Setting state: "closing" tells the WP these files are ready to upload. On startup, it transitions them to dead-closing and begins processing after a 30-second delay.
4. Start Stream
$CRIBL_HOME/bin/cribl start
5. Validate
Confirm the files were sent:
- The staging directory — orphaned files should be removed after successful upload.
- Logs for upload activity:
tail -f $CRIBL_HOME/log/cribl.log | grep -E "(moveToFinal|upload|ingest|dead-)"- The state file — a successful run will remove processed entries from the files array.

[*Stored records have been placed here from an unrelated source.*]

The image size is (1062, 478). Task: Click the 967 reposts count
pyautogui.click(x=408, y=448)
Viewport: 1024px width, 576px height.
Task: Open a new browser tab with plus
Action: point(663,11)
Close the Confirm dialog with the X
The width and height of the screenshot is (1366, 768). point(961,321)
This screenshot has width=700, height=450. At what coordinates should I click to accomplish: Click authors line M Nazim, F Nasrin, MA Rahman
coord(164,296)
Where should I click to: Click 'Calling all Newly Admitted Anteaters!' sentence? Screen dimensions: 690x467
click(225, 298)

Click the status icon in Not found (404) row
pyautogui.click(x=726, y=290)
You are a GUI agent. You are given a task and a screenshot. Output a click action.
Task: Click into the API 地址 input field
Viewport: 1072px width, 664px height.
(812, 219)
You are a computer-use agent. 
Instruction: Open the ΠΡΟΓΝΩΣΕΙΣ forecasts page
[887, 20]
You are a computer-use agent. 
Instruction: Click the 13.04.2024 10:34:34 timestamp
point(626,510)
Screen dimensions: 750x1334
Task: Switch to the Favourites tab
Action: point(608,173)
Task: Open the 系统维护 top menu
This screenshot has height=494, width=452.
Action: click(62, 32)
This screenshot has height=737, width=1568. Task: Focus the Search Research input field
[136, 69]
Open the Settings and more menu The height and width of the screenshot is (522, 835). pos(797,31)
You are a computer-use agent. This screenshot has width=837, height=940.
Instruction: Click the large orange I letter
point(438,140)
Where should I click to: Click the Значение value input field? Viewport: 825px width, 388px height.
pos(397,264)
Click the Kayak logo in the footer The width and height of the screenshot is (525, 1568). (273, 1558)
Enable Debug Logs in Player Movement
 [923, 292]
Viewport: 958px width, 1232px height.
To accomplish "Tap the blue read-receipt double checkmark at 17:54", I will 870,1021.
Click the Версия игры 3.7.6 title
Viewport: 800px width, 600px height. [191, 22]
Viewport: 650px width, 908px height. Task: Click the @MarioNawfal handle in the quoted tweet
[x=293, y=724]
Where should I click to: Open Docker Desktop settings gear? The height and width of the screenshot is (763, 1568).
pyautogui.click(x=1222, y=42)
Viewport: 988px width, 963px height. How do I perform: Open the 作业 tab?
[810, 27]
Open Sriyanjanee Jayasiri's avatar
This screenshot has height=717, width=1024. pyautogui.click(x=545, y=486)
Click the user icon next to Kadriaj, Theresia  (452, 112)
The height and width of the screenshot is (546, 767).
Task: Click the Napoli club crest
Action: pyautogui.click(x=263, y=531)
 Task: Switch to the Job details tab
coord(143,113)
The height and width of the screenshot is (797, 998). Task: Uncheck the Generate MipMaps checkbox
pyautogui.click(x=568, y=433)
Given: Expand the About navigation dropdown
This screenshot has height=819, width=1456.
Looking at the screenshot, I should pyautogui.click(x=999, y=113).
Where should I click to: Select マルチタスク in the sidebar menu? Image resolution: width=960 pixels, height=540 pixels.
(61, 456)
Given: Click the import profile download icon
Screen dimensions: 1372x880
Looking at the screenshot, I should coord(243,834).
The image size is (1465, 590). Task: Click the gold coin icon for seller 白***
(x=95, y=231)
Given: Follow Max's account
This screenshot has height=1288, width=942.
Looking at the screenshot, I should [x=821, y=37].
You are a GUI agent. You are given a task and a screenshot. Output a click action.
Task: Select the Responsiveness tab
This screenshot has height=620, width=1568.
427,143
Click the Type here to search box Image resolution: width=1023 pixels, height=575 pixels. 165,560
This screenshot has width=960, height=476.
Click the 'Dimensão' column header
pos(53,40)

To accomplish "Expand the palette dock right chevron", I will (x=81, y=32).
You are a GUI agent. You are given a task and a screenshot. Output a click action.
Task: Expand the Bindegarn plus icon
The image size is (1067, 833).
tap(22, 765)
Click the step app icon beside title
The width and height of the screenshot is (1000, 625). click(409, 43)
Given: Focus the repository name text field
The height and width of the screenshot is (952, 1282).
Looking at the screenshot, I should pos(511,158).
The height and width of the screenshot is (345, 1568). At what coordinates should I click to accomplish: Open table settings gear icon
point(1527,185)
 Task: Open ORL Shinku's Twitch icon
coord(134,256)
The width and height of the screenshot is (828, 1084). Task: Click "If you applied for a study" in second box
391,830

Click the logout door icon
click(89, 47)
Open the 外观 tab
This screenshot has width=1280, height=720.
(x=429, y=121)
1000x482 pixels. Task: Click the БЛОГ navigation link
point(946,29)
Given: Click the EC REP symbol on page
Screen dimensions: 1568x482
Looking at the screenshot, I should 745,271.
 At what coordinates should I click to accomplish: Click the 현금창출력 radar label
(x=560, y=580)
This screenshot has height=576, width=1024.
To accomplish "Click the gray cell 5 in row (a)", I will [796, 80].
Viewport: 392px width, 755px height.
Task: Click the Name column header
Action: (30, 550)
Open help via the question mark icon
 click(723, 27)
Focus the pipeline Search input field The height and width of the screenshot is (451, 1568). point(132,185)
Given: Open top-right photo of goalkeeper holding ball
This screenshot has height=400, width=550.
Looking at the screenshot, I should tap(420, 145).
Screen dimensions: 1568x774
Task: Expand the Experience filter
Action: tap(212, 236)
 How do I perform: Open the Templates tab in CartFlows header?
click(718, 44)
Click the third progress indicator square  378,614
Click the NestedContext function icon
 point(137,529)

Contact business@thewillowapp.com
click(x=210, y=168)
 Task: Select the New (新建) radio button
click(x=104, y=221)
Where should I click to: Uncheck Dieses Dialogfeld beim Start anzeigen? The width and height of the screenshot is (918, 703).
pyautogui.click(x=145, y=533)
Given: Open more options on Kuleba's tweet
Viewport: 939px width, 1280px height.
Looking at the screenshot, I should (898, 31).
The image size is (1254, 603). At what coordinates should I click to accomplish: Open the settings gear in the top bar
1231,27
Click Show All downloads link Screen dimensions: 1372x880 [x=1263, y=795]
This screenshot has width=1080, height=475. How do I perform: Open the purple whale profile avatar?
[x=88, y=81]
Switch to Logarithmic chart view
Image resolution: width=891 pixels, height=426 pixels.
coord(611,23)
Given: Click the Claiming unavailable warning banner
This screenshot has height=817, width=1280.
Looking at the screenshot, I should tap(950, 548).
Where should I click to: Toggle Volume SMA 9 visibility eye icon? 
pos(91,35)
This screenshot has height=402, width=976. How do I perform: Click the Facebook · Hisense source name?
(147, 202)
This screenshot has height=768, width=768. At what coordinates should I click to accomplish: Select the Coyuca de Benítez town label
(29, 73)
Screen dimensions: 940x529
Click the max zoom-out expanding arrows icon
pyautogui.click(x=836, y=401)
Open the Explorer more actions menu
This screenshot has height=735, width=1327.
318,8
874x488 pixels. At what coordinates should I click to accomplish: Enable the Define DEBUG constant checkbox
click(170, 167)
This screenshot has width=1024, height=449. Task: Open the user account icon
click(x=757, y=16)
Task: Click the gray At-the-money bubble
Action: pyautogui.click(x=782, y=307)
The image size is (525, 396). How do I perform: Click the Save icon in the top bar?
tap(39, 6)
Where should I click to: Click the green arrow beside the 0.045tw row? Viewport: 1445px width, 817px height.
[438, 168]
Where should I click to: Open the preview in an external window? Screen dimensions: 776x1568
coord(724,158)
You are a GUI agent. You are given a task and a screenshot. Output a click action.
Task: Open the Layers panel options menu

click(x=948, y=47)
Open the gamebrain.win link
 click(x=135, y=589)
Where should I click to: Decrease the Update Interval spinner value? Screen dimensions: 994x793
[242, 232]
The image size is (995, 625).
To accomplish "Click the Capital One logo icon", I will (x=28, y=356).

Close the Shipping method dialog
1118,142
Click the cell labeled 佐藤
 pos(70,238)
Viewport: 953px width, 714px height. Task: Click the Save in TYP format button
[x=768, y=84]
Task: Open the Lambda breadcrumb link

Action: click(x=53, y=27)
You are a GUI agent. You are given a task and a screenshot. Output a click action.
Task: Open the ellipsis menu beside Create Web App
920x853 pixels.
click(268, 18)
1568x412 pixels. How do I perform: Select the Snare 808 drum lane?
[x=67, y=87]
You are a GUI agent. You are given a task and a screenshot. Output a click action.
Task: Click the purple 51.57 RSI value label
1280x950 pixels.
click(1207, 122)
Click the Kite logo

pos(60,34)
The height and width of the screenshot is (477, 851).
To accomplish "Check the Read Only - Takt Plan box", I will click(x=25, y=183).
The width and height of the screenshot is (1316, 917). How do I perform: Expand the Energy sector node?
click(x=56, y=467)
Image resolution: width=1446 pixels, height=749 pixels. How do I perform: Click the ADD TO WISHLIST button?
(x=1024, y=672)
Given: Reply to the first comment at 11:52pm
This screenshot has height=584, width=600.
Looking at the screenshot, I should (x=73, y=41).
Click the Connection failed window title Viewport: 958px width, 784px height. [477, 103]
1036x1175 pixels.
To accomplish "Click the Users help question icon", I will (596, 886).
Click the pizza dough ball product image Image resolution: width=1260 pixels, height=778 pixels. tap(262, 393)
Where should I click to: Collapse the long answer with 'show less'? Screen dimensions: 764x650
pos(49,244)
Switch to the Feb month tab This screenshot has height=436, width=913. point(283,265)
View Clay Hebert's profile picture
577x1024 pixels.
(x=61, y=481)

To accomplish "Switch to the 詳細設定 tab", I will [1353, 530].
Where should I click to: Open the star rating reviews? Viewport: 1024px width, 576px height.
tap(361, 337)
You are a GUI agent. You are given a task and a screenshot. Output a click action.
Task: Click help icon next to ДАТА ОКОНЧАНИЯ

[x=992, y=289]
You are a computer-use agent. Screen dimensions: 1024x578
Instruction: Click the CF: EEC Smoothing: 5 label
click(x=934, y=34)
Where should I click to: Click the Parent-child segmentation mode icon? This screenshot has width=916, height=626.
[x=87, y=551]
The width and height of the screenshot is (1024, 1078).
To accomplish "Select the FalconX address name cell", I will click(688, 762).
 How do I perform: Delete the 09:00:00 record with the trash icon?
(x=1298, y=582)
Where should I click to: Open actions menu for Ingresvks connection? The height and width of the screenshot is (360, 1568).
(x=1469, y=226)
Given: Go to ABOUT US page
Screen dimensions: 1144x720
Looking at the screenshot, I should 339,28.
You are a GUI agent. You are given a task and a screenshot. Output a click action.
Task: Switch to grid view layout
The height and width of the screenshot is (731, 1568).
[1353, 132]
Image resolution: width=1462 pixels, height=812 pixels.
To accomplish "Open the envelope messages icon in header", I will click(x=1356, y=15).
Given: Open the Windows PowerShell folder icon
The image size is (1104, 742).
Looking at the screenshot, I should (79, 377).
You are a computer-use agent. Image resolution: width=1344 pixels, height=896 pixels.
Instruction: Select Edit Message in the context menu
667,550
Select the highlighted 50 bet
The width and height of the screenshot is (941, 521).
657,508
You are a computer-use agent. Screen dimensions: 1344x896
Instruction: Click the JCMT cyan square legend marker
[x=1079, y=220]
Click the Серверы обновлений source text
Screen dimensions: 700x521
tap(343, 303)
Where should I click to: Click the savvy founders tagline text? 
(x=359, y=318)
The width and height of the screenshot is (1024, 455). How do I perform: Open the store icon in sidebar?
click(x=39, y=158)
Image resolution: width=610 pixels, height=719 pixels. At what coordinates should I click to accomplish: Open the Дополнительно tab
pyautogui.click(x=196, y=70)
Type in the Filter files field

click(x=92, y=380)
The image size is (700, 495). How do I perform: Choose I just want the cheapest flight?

- Files that exceed 20 retries will be moved to $STAGE_DIR/dead-letter/ — investigate these separately.
Last Validated
- Stream 4.15
Additional Information
- State file worker ID: The worker ID in the state file name must match the running WP's ID. Check $CRIBL_HOME/log/cribl.log if unsure.
- Stale aggregation claims: If files in the .aggregate/ subdirectory have .agg.{N} suffixes from a dead worker, strip the suffix before rebuilding the state file:
find "$STAGE_DIR/.aggregate" -name "*.agg.*" | while read f; do mv "$f" "$(echo "$f" | sed 's/\.agg\.[0-9]*$//')" done - Same-node recovery: This procedure works on the same healthy worker node. No file copies or additional nodes are needed if the instance is not being replaced.
- Instance at risk of replacement: If the node may be replaced before recovery, copy the staged files to persistent storage (NFS) first and perform the recovery on a stable node.
- Why files become orphaned: Stream discovers staged files exclusively through the state file — not by scanning the directory. When a WP crashes before flushing state, the replacement process has no record of the in-flight files.